いのちの大切さ、重みについて考える「いのちの講演会」

 

 トキワ松学園では「生と性教育」の一環として、年に3回「いのちの講演会」を行っています。全学年を対象とした今回の講演は、フォトジャーナリストの佐藤慧氏をお招きし、「共生の世紀に向けて~未来を紡ぐ生き方~」と題し、南部アフリカや中米での地域開発、ザンビア共和国での学校建設、東北の被災地の子供たちの様子をお話ししてもらいました。

 佐藤さんはアフリカを中心に取材をされています。また岩手県盛岡市のご出身でもあり、ご家族は陸前高田市に住んでいらっしゃいました。先の震災でご家族も被災され、復興支援団体「みんつな」を立ち上げながら取材を続けておられます。震災だけではなく、世界で起こっている不条理な出来事を私たちの「未来の糧」とするにはどうしたらよいのでしょうか。そのようなお話を、それぞれ印象深い写真を交えてしていただきました。以下は生徒たちの感想文です。

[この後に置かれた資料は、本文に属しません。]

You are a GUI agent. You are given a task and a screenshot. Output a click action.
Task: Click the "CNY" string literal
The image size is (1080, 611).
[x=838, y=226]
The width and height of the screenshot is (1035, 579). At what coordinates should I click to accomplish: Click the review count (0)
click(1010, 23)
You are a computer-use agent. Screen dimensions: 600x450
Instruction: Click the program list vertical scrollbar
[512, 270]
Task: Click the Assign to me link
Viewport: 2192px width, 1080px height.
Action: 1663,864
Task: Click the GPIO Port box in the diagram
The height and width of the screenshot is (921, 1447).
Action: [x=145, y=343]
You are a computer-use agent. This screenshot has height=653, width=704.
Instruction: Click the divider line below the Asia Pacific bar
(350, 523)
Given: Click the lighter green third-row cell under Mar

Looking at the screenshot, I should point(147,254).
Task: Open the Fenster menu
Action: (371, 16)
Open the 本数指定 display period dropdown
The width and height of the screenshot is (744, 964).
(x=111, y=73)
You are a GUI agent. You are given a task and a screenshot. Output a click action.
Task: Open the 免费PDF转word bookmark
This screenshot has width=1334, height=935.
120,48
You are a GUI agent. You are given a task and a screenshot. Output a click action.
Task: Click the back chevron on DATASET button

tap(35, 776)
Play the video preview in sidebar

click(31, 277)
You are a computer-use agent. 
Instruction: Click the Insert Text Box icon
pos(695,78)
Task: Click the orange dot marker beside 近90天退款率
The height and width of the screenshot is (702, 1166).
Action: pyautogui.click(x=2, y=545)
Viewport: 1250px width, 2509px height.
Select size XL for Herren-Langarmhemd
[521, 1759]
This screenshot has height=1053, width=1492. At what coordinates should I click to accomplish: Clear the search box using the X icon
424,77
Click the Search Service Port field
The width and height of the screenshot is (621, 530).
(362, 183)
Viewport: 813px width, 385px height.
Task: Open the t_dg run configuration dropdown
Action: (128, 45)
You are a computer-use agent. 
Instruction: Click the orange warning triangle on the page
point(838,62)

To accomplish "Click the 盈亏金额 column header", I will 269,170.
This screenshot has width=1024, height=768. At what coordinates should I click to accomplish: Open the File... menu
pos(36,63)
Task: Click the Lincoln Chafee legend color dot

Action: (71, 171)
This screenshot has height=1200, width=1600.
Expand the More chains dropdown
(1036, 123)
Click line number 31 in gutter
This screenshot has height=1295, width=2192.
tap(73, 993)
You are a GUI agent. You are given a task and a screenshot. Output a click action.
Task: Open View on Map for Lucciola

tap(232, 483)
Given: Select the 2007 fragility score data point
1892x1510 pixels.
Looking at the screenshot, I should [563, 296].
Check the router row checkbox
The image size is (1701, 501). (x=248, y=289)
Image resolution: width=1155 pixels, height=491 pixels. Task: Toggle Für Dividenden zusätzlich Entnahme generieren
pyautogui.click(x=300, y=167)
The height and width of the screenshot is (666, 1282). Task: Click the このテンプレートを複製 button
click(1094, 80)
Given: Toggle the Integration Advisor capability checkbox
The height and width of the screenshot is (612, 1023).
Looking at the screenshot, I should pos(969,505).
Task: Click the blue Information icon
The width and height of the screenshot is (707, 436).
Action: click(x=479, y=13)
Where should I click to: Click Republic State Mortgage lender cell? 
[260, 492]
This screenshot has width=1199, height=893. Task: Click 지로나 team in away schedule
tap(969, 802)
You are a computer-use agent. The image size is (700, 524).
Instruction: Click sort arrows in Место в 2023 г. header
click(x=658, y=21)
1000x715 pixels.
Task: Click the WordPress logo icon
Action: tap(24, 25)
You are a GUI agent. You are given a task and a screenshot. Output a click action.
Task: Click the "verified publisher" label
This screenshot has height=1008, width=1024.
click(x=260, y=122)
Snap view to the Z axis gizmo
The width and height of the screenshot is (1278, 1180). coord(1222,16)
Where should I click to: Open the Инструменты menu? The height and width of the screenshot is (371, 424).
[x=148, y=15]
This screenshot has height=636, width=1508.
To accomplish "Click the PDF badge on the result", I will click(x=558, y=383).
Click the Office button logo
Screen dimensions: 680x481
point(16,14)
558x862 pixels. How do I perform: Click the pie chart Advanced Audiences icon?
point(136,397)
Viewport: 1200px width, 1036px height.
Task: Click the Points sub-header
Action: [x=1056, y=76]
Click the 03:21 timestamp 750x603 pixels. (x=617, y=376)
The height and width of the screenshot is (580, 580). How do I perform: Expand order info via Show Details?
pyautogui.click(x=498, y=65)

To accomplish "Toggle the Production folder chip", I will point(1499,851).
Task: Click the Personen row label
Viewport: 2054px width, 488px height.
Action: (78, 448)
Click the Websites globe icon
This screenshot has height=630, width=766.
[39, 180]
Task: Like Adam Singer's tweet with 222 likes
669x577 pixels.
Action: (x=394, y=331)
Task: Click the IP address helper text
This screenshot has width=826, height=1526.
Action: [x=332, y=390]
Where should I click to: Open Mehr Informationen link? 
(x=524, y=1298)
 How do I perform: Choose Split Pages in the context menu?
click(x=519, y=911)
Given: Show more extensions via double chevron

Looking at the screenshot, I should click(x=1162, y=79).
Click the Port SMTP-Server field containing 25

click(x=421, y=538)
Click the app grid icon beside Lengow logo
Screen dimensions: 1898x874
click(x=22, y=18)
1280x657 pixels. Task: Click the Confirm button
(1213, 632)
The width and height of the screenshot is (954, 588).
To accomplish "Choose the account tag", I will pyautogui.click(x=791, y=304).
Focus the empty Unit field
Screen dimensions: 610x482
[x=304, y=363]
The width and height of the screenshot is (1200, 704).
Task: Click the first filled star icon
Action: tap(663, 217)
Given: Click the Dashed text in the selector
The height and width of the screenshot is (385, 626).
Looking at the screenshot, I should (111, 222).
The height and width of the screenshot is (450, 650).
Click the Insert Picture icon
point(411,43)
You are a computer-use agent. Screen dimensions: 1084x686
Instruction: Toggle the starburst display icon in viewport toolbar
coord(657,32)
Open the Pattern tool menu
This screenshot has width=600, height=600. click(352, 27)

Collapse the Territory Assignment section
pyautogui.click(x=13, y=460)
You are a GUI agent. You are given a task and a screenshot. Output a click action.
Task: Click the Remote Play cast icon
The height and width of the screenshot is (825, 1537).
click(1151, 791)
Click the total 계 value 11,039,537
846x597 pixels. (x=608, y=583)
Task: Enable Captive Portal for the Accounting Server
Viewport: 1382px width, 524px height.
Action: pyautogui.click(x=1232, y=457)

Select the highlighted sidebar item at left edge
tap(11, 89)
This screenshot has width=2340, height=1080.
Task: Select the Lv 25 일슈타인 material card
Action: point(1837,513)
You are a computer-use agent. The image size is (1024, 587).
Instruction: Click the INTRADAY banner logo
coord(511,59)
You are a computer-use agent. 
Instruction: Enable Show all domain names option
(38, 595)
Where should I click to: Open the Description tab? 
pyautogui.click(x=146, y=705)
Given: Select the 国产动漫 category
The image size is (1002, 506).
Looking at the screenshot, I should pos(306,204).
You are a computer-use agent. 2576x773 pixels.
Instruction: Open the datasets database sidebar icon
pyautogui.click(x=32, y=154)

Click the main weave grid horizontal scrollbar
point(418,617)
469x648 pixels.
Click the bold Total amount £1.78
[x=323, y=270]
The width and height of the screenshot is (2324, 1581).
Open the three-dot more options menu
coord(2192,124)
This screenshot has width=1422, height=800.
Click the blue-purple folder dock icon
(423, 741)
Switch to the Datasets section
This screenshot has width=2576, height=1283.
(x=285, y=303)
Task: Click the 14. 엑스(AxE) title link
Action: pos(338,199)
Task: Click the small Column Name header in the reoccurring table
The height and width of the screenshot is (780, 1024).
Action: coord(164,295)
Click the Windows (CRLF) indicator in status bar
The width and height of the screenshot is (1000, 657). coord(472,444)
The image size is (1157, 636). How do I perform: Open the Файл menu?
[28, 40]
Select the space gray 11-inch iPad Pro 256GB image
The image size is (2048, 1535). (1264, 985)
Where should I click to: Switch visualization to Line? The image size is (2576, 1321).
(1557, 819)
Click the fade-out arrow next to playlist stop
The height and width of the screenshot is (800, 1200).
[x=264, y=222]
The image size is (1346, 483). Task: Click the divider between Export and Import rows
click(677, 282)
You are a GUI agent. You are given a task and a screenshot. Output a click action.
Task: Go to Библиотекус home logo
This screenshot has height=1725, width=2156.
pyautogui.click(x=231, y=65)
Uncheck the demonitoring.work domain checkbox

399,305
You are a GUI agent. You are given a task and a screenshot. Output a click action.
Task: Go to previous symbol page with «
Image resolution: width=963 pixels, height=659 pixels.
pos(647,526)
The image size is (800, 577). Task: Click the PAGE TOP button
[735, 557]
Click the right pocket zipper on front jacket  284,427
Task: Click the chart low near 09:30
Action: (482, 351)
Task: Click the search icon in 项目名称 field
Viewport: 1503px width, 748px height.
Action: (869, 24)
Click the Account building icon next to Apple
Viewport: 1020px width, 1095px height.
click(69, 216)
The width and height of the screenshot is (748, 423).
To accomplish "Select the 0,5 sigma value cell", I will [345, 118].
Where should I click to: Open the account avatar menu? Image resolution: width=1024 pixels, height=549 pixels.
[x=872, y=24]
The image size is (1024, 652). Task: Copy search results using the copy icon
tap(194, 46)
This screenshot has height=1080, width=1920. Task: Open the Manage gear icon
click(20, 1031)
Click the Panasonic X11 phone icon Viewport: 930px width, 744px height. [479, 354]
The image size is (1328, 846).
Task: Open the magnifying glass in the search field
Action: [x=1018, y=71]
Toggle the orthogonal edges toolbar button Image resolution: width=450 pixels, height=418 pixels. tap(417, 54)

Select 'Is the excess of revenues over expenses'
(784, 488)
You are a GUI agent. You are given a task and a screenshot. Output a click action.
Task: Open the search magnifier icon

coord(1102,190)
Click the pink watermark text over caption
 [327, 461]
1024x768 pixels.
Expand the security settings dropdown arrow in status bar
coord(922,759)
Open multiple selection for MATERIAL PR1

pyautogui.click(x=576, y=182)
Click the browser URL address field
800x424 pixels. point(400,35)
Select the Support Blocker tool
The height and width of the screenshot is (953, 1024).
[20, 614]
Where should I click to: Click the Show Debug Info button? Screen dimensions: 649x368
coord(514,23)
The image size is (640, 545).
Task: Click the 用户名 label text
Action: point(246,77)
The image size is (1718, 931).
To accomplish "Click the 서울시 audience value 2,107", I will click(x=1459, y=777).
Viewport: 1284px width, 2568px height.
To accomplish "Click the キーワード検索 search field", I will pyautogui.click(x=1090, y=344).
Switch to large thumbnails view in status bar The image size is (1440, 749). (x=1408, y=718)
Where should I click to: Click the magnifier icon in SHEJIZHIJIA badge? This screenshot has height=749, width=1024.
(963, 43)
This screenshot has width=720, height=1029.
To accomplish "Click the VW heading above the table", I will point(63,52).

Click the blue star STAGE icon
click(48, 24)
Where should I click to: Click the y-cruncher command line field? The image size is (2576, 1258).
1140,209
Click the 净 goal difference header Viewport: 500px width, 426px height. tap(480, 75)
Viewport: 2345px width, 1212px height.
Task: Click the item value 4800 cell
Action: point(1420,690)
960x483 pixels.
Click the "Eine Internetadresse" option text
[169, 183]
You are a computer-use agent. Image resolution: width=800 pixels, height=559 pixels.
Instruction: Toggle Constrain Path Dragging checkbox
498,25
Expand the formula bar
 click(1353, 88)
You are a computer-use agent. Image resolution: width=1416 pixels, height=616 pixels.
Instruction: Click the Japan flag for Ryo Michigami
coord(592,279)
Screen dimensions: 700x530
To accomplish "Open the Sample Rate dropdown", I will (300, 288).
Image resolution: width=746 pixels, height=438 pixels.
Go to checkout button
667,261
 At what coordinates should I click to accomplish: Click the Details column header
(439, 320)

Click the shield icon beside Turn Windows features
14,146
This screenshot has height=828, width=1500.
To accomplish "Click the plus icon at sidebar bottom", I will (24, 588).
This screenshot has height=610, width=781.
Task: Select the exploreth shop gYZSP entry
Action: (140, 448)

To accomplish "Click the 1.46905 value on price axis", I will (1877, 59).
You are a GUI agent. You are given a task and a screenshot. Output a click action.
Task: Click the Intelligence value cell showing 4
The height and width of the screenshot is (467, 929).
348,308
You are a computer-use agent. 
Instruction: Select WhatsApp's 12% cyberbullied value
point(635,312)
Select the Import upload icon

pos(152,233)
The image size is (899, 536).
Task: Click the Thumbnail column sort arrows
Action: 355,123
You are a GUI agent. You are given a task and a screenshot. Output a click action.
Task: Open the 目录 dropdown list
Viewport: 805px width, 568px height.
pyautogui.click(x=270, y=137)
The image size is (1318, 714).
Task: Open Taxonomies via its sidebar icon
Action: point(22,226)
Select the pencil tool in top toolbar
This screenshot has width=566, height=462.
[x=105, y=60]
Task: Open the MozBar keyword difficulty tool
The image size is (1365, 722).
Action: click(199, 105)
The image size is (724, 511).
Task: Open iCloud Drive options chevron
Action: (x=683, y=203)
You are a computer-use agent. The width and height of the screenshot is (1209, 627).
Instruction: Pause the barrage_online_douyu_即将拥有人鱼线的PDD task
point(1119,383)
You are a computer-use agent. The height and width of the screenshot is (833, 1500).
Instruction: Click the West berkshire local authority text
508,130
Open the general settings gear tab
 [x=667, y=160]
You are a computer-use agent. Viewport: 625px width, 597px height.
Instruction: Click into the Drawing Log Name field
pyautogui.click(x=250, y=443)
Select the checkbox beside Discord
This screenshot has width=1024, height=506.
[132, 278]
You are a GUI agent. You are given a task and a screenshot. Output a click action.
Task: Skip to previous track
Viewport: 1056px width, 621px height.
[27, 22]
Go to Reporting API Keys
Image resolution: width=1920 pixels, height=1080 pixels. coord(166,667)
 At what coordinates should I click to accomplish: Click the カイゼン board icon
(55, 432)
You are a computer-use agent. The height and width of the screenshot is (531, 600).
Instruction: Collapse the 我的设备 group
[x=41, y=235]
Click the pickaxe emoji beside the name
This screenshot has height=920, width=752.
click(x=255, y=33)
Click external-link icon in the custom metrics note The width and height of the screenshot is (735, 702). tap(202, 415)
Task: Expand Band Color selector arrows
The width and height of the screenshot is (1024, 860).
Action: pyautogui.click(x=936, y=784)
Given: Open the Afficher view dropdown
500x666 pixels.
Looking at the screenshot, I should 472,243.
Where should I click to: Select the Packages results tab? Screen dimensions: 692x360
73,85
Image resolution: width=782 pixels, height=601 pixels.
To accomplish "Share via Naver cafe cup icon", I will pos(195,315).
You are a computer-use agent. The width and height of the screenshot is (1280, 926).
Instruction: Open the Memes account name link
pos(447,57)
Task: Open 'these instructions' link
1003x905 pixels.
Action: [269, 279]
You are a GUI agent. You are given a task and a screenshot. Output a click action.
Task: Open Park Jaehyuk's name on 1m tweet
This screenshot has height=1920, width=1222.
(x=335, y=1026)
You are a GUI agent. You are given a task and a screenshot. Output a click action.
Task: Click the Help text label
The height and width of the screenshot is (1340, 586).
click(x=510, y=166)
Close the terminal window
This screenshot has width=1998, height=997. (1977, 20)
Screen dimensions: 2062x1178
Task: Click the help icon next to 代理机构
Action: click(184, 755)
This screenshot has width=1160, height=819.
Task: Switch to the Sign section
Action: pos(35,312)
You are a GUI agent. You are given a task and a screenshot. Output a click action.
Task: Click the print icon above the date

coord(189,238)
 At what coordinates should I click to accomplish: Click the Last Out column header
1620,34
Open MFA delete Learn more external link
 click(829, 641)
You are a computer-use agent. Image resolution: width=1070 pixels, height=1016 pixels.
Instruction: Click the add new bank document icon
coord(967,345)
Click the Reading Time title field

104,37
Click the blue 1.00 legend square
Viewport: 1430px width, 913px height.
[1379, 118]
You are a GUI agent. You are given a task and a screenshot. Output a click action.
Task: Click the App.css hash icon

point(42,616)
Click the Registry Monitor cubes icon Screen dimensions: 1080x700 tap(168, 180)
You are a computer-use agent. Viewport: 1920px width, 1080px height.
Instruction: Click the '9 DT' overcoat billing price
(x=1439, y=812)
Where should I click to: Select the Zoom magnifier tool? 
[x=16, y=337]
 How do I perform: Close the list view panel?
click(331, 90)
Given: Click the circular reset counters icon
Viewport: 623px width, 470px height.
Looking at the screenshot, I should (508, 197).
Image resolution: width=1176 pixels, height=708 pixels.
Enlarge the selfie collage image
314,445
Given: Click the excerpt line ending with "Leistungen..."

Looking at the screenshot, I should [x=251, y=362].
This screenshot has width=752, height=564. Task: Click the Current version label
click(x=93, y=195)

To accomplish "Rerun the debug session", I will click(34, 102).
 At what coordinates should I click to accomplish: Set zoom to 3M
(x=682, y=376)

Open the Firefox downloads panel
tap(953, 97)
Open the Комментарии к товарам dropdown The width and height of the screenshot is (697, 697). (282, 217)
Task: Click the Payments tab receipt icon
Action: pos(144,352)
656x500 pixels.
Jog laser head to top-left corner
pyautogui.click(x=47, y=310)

▽佐藤さんは自分のつらい経験を私たちが理解できるように丁寧にお話しして下さいました。私なら自分の大切な人が亡くなってしまったら、またその話を他の人に伝えようとは思いません。ですが、佐藤さんが私たちに伝えてくださったことにより、私も自分の深い傷をもう一度振り返り、整理し、受け止めるべきなんだと思うことができました。貴重なお話を聞くことができました。お話をしてくださってありがとうございました。

▽私は進学先を美術大学の映像学科を志望しています。理由はドキュメンタリー映像を作りたいからです。そのため今回佐藤さんのお話しは将来についてとてもためになりました。佐藤さんの「ご遺体の写真を取らない」という考え方、その理由にとても感動し、とても共感しました。私は自分の作品を前向きなものにしていきたいと思っています。

▽私は佐藤さんのお話を聞いて、いのちよりも重いものはないと改めて思いました。終わらない戦争、埋まることのない経済格差、生まれてからすでに決められている寿命の長さ。私たちが見ていない、本当に理解していない所や意識の中でとても残酷なことが今も起きているということ。佐藤さんのお話と写真を通して「知らない」ということの罪。また気付いていてもどのように手をつくせば良いのかわからない現実。たくさんの人間の問題に直面し、深く考えさせられました。私たちは自分本位に生きるのではなく、分け合うことができると私は考えています。完璧な平等は難しく、相手を受け入れることはもっと難しいかもしれませんが、世界中の人々が分け隔てなく肩を並べることができた時、私はそれを本当の平和と呼べるのではと思います。